So here is the deal,
I will be dealing with 1 second data that may accumulate for up to a month with up to 40 sensors (columns) this data will be in exactly one second increments and I need to be able to quickly run logic on these sensor data values. So doing the math:
30 days * 24 hours/day * 60 min/hour * 60 sec/min is roughly:
2.5 million rows x 40 columns is:
100 million data points
Most the data is of double datatype, but I will have booleans, ints, and strings as well. I am entirely new to this so all my ideas on how to handle this are entirely original and therefore they may be absurd and I may be missing the obvious solution. So here are some options I have considered:
1)1 massive table - I am concerned about the performance of this option.

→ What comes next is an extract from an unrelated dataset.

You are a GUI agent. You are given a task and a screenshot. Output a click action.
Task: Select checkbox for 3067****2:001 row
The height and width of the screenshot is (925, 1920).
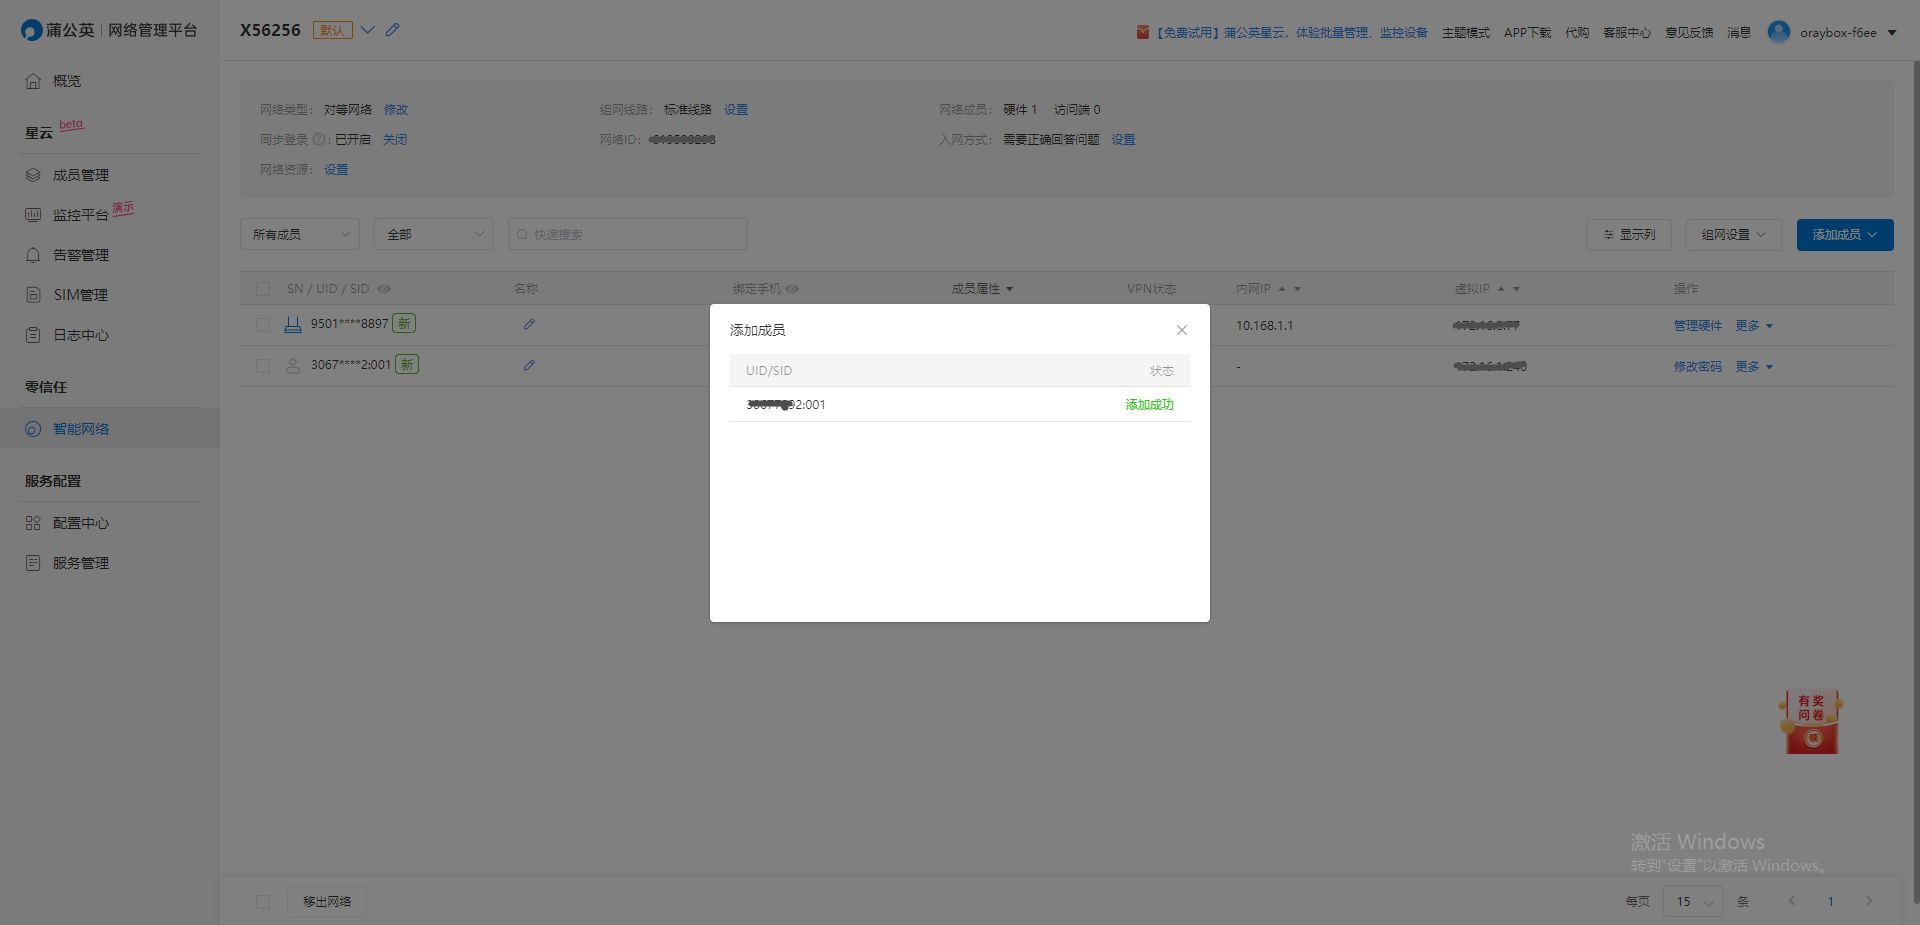pos(263,366)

2)DataTables by date, thus reducing the size of an individual table to 86,000 rows.
3)DataTables by hour only dealing with 3600 rows per table, however at that point I start to have an excessive number of tables.

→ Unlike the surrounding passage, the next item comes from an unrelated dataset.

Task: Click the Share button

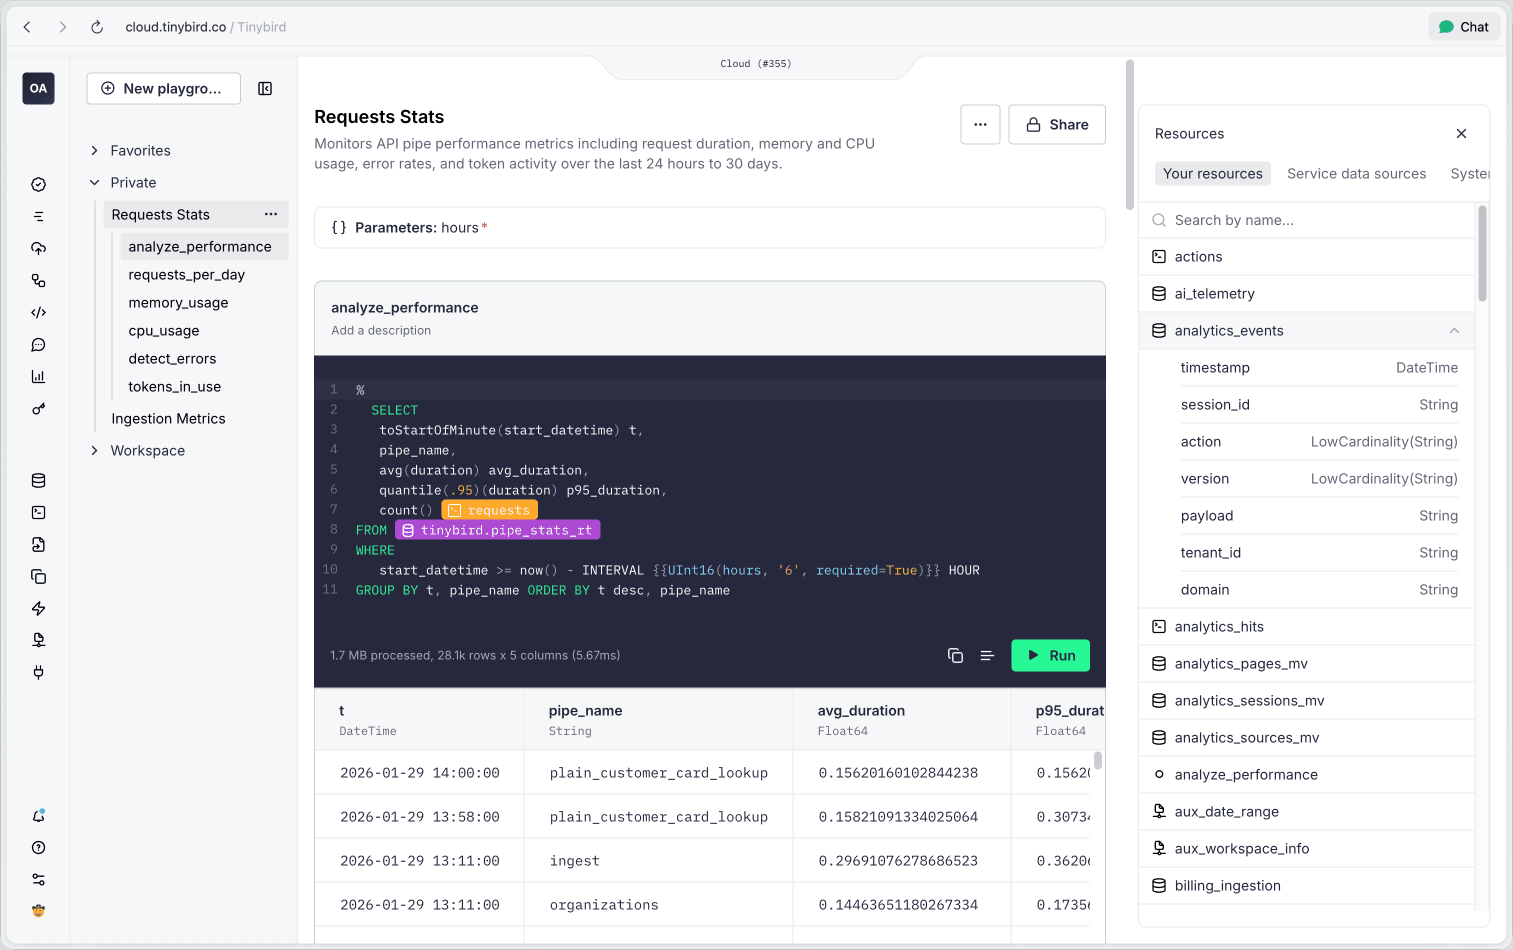Action: point(1056,124)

Let me give a little more detail on the nature of the logic - it is entirely sequential, meaning I will start at the beginning and go from the first row all the way to the last. I will essentially be making circles through the data with a number of different algorithms in order to produce my desired results. I am running Sql on Azure. My natural inclination is to move fast and make a lot of mistakes, but in this case I think some experience and advice on how I set up this database will pay off. So, any suggestions?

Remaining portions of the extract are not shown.